- _WHAT IS NEEDED_: Once the line with "Task: Click the Gmail envelope icon" is found in the data, output it and each following line exactly, up to and including the line with "You are a computer-use agent. The height", and nothing before or after.

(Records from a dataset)
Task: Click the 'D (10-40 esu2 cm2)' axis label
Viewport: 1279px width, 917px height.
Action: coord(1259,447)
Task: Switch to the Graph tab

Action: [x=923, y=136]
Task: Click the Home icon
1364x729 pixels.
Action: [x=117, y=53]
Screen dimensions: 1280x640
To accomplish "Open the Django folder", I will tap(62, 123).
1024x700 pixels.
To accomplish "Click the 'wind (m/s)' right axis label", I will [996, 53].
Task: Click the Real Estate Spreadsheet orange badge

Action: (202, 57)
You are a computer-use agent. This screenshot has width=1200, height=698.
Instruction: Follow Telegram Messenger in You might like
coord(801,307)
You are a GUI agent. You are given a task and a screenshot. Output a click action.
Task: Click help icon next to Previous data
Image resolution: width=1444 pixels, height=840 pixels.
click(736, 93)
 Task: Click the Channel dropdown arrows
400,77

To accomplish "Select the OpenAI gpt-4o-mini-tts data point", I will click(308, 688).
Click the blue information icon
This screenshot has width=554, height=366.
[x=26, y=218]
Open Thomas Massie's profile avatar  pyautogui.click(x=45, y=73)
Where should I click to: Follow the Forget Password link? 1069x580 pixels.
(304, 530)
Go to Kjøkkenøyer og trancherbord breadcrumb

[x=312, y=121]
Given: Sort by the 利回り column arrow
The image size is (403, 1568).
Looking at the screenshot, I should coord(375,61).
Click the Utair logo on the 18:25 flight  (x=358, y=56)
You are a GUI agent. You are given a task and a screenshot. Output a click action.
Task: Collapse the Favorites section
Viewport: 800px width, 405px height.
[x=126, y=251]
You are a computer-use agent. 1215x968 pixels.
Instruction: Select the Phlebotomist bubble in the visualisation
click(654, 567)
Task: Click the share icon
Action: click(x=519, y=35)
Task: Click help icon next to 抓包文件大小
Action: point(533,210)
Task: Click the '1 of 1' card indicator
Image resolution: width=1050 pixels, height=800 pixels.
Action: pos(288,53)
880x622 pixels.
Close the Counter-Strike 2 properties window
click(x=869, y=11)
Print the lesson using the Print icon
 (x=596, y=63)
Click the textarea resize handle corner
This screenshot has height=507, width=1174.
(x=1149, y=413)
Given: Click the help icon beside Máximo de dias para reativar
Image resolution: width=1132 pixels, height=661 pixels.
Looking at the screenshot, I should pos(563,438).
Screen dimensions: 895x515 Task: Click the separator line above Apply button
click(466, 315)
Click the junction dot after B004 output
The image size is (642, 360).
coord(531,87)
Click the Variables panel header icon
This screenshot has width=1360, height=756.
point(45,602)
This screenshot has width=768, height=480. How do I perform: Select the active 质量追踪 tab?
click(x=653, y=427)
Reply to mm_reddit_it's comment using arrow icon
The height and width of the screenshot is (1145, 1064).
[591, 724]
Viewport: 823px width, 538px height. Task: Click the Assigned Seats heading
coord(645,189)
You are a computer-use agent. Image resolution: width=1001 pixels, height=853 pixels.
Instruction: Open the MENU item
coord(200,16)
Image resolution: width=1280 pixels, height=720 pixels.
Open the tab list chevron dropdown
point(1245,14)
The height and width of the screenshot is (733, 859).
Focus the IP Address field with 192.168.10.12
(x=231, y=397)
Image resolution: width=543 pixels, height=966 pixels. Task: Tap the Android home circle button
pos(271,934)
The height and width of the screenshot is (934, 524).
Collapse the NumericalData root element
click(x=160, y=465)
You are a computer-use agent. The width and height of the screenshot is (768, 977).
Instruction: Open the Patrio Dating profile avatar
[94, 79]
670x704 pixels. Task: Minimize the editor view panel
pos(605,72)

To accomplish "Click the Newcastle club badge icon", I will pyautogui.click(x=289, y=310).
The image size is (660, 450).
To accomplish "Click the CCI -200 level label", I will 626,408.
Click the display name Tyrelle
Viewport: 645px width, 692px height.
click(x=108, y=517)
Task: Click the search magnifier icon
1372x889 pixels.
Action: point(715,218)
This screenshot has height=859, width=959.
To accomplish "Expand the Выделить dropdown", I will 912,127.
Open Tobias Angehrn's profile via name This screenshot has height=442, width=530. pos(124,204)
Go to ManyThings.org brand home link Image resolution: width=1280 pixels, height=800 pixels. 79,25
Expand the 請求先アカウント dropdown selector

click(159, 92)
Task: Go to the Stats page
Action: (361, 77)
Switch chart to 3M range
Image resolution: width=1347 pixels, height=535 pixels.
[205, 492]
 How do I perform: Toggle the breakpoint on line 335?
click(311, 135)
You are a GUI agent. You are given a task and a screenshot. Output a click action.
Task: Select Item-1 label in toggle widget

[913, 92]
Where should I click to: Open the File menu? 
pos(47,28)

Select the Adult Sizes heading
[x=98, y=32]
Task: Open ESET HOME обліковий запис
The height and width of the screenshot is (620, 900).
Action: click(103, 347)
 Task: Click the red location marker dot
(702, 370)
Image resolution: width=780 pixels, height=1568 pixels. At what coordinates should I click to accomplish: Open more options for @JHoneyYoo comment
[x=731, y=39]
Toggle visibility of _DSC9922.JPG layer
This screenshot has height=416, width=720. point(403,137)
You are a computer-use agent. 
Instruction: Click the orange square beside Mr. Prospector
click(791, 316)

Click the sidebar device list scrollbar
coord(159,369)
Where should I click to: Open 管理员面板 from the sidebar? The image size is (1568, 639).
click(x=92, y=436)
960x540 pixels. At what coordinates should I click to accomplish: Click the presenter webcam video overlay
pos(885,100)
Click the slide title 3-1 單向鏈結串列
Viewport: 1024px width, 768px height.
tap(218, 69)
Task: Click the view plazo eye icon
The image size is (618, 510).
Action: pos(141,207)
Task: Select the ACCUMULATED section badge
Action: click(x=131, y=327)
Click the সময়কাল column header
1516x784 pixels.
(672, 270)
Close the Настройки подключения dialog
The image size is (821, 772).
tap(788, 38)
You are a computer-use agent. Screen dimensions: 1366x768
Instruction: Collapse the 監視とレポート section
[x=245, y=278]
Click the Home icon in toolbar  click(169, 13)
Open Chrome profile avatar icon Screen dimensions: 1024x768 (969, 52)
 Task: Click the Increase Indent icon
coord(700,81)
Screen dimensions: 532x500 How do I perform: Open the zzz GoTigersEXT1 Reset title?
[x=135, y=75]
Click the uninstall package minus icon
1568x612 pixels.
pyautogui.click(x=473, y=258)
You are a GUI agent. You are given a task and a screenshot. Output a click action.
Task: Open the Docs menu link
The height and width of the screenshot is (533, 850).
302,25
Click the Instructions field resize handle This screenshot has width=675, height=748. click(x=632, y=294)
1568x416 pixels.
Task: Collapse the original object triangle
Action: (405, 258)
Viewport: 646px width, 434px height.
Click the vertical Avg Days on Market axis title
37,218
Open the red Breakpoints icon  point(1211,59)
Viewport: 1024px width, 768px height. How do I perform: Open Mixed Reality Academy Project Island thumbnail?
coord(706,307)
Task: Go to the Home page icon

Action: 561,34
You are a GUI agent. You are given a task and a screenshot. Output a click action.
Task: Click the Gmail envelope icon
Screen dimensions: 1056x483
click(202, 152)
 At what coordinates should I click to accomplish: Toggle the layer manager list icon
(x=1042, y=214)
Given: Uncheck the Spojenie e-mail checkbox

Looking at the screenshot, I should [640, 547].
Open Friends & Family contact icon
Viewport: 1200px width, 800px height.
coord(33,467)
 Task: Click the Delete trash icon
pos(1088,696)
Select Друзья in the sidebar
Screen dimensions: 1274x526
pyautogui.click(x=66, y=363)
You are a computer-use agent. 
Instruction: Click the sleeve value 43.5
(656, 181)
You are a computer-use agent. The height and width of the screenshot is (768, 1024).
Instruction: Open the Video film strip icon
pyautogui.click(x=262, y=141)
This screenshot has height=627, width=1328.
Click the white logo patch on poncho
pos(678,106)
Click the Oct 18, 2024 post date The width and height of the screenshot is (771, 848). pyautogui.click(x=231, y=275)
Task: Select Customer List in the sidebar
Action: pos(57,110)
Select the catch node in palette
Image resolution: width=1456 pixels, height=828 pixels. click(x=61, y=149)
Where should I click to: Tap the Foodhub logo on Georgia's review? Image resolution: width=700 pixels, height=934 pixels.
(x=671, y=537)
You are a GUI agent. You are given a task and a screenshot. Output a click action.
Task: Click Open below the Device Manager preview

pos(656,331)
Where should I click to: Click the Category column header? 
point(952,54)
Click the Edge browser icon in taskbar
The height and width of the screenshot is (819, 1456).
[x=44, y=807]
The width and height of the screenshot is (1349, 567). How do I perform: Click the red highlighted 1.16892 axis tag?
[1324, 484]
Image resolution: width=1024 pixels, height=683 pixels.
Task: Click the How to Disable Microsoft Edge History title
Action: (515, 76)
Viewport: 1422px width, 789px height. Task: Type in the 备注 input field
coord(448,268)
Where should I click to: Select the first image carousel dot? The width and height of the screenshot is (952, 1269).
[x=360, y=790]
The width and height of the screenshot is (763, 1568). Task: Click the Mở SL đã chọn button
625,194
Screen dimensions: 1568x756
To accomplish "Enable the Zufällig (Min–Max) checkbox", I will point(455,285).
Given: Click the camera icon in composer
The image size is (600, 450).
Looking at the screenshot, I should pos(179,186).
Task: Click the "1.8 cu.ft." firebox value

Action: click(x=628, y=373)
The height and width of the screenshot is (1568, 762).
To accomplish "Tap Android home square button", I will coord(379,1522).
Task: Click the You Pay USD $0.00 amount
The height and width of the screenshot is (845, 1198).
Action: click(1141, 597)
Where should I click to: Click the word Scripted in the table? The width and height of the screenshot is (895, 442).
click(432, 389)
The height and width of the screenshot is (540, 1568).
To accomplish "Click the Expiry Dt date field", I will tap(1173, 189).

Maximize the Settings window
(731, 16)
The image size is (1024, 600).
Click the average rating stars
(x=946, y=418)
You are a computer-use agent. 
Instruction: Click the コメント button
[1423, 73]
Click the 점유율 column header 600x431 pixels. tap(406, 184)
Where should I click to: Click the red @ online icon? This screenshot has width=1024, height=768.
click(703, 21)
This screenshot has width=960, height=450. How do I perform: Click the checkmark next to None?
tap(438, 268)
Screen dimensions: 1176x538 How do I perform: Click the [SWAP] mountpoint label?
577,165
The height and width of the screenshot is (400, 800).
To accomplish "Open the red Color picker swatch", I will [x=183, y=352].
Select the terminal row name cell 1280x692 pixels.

- _RESPONSE BELOW_:
Task: Click the Gmail envelope icon
Screen dimensions: 1056x483
click(202, 152)
 At what coordinates should I click to accomplish: Toggle the layer manager list icon
(x=1042, y=214)
Given: Uncheck the Spojenie e-mail checkbox

Looking at the screenshot, I should [640, 547].
Open Friends & Family contact icon
Viewport: 1200px width, 800px height.
coord(33,467)
 Task: Click the Delete trash icon
pos(1088,696)
Select Друзья in the sidebar
Screen dimensions: 1274x526
pyautogui.click(x=66, y=363)
You are a computer-use agent. 
Instruction: Click the sleeve value 43.5
(656, 181)
You are a computer-use agent. The height and width of the screenshot is (768, 1024).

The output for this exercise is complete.